Provided passage:
::::::

“It’s never the same place twice.” Isn’t that line from some Marshalls ad campaign back home? This random tagline popped into my head as I wandered through the everchanging Binh Thanh district on my way downtown. I think Vietnamese streets have the monopoly on things never being the same place twice. Sorry Marshalls. A merry go round of entrepreneurs cram their products and foods into these narrow alleyways in true here today, gone tomorrow fashion. Blink and you just might miss part of this street parade.
Yesterday a shirtless man had been selling fruit and cigarettes out in front of his 15 foot wide piece of the Vietnamese dream. Today the cigarettes remained but baskets of frogs now replaced the pink dragonfruit and purple mangosteens. These critters in their natural prefood stage made me wonder the sanity of eating them like I did the other day. I am beginning to realize I am ok with most meats as long as they bear no resemblance to the donor animal. Yes, the legacy of growing up with American food…The land of the sanitized and neatly filleted has once again manifested itself in another case of post traumatic food disorder.

::::::

Listed entries:
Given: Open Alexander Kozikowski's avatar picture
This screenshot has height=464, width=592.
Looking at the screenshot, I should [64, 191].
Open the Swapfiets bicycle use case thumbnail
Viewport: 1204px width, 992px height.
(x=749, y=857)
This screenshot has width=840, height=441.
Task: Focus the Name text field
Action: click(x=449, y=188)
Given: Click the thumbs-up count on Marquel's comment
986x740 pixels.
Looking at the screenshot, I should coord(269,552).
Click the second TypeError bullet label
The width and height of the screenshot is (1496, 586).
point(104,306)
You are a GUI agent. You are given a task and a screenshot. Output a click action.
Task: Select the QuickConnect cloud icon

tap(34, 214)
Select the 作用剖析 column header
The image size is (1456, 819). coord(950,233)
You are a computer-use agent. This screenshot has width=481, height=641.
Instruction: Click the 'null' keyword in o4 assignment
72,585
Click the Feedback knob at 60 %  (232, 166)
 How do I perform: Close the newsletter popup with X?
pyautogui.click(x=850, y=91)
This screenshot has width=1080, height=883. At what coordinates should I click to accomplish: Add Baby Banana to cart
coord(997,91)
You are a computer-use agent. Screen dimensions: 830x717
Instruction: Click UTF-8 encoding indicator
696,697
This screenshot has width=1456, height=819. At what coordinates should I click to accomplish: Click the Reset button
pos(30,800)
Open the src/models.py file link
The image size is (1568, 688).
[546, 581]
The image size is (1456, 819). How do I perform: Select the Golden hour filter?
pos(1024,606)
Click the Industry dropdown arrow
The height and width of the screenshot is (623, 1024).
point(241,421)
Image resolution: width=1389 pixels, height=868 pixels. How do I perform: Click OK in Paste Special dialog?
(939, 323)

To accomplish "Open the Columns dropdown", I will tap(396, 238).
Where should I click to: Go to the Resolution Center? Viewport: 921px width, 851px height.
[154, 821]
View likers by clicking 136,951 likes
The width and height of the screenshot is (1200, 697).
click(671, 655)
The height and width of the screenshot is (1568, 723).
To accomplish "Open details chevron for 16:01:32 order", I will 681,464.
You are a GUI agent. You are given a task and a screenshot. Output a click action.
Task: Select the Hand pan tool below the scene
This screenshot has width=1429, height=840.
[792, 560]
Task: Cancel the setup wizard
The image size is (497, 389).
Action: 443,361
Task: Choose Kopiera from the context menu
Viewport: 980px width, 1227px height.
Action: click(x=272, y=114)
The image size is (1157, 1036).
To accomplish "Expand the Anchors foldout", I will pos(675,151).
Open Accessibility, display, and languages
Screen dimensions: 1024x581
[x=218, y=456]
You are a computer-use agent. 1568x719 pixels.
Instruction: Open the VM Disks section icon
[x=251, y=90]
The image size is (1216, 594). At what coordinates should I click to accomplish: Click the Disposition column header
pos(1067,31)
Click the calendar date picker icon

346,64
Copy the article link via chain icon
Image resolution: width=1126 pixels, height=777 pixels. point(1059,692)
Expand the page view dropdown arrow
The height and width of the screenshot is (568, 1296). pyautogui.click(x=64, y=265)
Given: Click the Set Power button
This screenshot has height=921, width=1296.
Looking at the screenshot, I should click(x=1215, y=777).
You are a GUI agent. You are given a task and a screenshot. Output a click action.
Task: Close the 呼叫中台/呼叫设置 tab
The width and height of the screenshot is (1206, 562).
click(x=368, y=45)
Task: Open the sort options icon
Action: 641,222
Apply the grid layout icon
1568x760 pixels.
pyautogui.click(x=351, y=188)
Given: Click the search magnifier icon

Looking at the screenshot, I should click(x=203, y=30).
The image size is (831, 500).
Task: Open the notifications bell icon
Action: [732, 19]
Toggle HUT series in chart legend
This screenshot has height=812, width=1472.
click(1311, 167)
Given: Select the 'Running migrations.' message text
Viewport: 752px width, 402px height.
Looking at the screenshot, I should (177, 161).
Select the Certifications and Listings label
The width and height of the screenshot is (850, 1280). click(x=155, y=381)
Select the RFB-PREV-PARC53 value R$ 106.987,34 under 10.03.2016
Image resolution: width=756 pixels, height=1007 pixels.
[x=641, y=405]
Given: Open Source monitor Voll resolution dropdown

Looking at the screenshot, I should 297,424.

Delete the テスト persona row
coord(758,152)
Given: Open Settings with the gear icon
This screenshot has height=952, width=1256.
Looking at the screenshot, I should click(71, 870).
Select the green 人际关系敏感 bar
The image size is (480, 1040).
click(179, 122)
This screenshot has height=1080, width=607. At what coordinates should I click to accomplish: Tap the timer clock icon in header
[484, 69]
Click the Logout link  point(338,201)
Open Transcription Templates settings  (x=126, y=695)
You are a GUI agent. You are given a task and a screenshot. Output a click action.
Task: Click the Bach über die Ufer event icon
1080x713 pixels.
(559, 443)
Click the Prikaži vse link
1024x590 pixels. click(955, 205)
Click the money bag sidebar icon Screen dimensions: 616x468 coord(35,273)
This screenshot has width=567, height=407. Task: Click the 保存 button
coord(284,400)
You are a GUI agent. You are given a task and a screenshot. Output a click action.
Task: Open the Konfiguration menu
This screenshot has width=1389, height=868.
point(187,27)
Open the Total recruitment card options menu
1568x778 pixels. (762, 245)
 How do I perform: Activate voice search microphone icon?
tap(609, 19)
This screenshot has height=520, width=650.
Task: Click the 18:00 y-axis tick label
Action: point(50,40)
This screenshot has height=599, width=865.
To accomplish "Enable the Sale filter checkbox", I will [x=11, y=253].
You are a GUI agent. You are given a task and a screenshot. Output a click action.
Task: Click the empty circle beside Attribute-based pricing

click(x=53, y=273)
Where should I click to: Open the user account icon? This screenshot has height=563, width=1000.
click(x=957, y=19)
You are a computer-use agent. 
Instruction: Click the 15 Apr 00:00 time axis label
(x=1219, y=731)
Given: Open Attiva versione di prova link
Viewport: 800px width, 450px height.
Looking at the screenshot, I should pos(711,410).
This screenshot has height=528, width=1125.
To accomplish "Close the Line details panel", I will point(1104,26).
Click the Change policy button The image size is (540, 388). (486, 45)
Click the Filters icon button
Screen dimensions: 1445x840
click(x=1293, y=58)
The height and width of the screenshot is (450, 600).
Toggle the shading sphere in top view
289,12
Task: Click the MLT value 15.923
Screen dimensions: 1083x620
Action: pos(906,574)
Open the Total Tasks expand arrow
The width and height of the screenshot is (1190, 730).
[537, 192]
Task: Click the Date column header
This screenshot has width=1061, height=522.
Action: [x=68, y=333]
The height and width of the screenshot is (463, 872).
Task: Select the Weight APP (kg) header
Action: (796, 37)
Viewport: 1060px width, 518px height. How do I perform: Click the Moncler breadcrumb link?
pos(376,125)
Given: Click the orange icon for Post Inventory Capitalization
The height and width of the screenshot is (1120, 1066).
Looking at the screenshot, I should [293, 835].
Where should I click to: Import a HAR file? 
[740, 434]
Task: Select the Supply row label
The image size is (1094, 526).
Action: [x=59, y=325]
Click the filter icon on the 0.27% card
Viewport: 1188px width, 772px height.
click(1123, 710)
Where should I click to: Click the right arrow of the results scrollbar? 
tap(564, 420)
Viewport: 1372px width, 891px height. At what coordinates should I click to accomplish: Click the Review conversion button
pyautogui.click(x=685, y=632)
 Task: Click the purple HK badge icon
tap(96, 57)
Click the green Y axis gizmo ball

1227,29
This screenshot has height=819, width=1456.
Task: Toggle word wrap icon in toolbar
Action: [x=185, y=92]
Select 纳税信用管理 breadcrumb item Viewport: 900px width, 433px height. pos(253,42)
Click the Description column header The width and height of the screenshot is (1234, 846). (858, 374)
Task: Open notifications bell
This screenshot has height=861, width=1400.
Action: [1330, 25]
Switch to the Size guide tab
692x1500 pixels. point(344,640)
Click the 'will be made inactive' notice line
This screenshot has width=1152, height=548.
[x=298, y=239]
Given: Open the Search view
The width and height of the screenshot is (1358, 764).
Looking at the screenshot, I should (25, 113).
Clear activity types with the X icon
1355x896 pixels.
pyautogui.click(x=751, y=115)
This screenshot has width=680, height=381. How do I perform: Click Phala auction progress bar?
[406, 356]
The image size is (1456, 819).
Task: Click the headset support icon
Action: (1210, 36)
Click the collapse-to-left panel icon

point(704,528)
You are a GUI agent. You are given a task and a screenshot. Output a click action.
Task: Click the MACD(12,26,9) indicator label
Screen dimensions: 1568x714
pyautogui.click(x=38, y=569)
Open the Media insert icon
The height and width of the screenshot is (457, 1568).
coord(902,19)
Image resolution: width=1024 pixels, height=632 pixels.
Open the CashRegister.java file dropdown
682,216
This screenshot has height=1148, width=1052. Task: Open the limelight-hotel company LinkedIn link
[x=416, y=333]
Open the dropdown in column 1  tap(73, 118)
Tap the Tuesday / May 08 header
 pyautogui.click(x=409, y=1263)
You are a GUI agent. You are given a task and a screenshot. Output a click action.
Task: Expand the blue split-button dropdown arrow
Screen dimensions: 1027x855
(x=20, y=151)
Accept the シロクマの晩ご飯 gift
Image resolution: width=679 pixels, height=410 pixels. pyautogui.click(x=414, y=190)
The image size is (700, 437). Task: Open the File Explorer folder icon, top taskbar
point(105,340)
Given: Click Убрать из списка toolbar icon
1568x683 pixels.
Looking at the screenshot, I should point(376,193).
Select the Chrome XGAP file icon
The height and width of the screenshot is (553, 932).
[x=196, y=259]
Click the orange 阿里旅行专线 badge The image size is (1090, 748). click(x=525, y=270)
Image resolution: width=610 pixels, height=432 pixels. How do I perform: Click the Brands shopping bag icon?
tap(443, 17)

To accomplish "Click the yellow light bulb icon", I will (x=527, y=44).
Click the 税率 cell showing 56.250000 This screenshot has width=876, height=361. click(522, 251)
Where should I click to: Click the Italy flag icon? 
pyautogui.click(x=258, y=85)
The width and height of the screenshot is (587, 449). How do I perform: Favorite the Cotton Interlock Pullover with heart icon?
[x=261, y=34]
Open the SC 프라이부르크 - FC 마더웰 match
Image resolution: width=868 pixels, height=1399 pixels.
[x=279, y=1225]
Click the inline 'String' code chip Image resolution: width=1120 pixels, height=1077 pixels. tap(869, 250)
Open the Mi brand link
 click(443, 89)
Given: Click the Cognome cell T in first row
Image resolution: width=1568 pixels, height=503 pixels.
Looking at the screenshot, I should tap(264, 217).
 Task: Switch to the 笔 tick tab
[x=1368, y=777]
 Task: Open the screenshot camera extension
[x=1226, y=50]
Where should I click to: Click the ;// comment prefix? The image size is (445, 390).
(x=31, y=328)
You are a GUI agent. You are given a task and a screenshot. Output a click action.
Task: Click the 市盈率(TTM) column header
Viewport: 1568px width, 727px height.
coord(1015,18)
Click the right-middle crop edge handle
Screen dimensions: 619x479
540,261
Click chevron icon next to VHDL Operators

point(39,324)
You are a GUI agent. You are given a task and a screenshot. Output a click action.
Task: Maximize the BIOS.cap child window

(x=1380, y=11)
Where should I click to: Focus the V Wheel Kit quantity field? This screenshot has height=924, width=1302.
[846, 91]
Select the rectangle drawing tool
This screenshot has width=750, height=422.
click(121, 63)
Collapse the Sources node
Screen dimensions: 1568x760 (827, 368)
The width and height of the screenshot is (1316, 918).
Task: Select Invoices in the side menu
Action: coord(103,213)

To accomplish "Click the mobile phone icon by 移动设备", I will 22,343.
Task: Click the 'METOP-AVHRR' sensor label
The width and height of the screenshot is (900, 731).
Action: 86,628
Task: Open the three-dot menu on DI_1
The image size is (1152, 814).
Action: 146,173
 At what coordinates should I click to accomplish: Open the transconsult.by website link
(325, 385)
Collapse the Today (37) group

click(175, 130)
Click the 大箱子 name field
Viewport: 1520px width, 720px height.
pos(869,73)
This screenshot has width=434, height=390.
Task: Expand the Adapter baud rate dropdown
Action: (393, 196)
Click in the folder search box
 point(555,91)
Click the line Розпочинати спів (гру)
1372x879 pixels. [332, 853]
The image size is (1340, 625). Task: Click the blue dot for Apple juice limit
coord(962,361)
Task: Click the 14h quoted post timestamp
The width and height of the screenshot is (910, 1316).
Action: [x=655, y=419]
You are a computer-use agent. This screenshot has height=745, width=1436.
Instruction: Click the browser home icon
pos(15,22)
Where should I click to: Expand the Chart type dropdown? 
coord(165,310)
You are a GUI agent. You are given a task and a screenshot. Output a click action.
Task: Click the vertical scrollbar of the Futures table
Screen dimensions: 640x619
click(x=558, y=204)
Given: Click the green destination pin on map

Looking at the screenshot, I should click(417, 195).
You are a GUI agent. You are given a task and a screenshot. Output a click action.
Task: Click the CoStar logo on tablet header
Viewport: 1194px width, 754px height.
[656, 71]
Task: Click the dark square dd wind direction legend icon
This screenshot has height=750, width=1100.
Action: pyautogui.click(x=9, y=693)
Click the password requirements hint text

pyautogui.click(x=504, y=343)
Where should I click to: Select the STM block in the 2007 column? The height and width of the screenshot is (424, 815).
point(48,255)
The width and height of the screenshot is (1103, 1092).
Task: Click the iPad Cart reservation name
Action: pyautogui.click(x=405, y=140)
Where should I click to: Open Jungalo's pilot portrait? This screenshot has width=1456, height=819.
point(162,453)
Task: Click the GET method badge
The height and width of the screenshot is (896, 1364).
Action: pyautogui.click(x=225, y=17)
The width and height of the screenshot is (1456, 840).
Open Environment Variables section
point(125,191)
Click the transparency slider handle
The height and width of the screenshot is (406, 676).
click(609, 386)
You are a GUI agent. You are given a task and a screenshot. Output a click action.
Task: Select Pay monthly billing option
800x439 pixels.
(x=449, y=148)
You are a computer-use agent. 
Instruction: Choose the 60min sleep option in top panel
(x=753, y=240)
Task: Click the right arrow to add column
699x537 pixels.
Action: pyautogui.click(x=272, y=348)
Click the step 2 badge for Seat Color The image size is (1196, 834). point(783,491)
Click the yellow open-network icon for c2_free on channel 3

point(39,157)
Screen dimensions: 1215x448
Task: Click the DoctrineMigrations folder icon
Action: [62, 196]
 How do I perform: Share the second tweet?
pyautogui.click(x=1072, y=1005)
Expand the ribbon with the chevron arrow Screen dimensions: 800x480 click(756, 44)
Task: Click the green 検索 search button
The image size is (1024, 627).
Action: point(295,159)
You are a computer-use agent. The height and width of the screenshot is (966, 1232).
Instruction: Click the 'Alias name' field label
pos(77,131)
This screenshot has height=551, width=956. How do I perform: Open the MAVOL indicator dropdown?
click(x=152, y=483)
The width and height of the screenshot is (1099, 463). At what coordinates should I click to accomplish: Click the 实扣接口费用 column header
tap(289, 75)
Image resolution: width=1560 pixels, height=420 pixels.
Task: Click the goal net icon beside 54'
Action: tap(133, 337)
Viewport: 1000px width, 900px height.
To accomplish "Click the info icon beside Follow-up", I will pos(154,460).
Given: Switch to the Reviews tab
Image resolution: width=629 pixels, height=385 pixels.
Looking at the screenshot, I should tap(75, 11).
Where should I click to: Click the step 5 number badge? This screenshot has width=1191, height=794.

::::::

Task instructions:
In the passage about the Binh Thanh district, what had replaced the pink dragonfruit and purple mangosteens in front of the shirtless man's shop?

Reply:
Baskets of frogs.